* Working data:
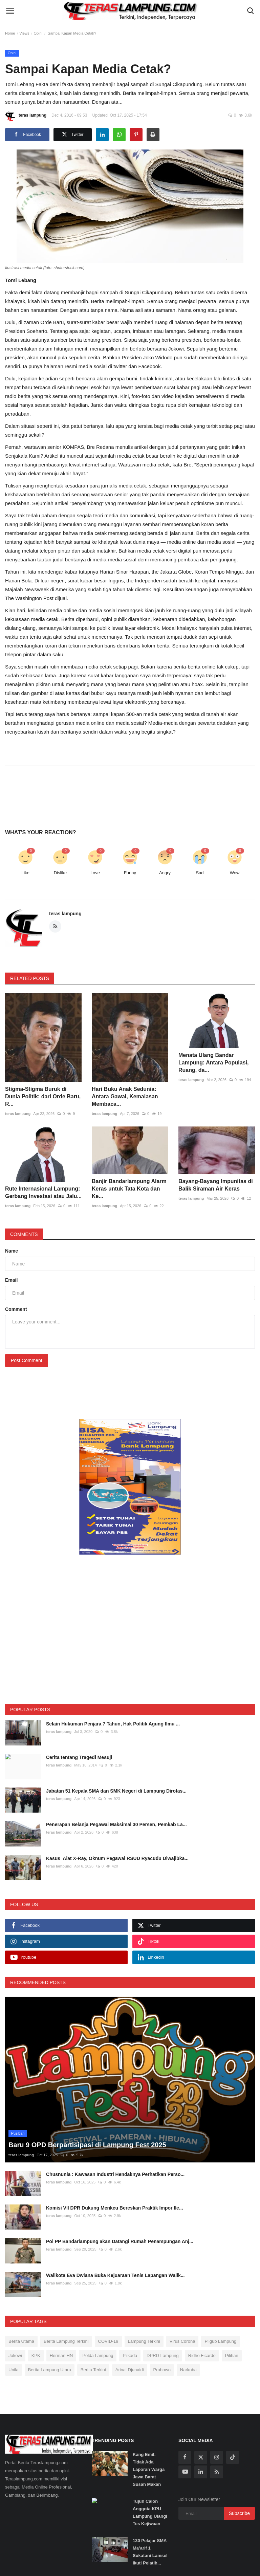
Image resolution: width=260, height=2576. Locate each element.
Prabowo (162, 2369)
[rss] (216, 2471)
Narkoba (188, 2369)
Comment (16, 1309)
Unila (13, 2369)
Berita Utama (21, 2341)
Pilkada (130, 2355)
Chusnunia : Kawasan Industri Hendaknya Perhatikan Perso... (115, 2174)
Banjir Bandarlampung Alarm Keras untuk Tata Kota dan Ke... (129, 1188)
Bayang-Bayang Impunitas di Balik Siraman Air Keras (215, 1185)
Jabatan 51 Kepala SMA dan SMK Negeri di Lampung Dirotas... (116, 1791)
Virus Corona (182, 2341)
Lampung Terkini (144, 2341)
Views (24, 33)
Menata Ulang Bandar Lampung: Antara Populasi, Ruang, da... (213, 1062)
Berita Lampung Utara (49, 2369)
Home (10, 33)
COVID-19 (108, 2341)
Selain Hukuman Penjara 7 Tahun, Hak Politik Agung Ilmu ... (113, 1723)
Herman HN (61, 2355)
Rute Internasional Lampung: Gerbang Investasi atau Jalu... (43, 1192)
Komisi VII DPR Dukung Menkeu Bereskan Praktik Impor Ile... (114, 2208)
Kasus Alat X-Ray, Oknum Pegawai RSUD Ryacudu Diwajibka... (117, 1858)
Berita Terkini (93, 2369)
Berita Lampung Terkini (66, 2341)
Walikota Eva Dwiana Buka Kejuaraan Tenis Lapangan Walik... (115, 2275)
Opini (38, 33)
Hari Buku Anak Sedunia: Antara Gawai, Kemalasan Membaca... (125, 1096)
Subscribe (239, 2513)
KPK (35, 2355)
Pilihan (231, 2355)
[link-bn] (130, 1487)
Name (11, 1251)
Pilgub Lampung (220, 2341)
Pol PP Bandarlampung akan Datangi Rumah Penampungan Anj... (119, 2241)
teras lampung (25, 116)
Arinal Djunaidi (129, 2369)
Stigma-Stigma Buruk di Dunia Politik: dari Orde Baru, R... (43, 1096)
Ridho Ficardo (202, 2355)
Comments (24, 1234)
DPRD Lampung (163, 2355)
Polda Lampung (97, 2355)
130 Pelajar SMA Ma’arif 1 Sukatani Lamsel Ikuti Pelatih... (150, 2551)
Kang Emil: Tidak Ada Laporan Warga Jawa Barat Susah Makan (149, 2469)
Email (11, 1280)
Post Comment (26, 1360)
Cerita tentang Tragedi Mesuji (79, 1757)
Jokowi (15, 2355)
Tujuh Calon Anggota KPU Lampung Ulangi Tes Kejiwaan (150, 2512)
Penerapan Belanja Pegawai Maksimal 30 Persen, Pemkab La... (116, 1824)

* Work order: Transcribe all records verbatim, no pictures.

* Task solution:
Image resolution: width=260, height=2576. Locate each element.
Prabowo (162, 2369)
[rss] (216, 2471)
Narkoba (188, 2369)
Comment (16, 1309)
Unila (13, 2369)
Berita Utama (21, 2341)
Pilkada (130, 2355)
Chusnunia : Kawasan Industri Hendaknya Perhatikan Perso... (115, 2174)
Banjir Bandarlampung Alarm Keras untuk Tata Kota dan Ke... (129, 1188)
Bayang-Bayang Impunitas di Balik Siraman Air Keras (215, 1185)
Jabatan 51 Kepala SMA dan SMK Negeri di Lampung Dirotas... (116, 1791)
Virus Corona (182, 2341)
Lampung Terkini (144, 2341)
Views (24, 33)
Menata Ulang Bandar Lampung: Antara Populasi, Ruang, da... (213, 1062)
Berita Lampung Utara (49, 2369)
Home (10, 33)
COVID-19 (108, 2341)
Selain Hukuman Penjara 7 Tahun, Hak Politik Agung Ilmu ... (113, 1723)
Herman HN (61, 2355)
Rute Internasional Lampung: Gerbang Investasi atau Jalu... (43, 1192)
Komisi VII DPR Dukung Menkeu Bereskan Praktik Impor Ile... (114, 2208)
Kasus Alat X-Ray, Oknum Pegawai RSUD Ryacudu Diwajibka... (117, 1858)
Berita Terkini (93, 2369)
Berita Lampung Terkini (66, 2341)
Walikota Eva Dwiana Buka Kejuaraan Tenis Lapangan Walik... (115, 2275)
Opini (38, 33)
Hari Buku Anak Sedunia: Antara Gawai, Kemalasan Membaca... (125, 1096)
Subscribe (239, 2513)
KPK (35, 2355)
Pilihan (231, 2355)
[link-bn] (130, 1487)
Name (11, 1251)
Pilgub Lampung (220, 2341)
Pol PP Bandarlampung akan Datangi Rumah Penampungan Anj... (119, 2241)
teras lampung (25, 116)
Arinal Djunaidi (129, 2369)
Stigma-Stigma Buruk di Dunia Politik: dari Orde Baru, R... (43, 1096)
Ridho Ficardo (202, 2355)
Comments (24, 1234)
DPRD Lampung (163, 2355)
Polda Lampung (97, 2355)
130 Pelajar SMA Ma’arif 1 Sukatani Lamsel Ikuti Pelatih... (150, 2551)
Kang Emil: Tidak Ada Laporan Warga Jawa Barat Susah Makan (149, 2469)
Email (11, 1280)
Post Comment (26, 1360)
Cerita tentang Tragedi Mesuji (79, 1757)
Jokowi (15, 2355)
Tujuh Calon Anggota KPU Lampung Ulangi Tes Kejiwaan (150, 2512)
Penerapan Belanja Pegawai Maksimal 30 Persen, Pemkab La... (116, 1824)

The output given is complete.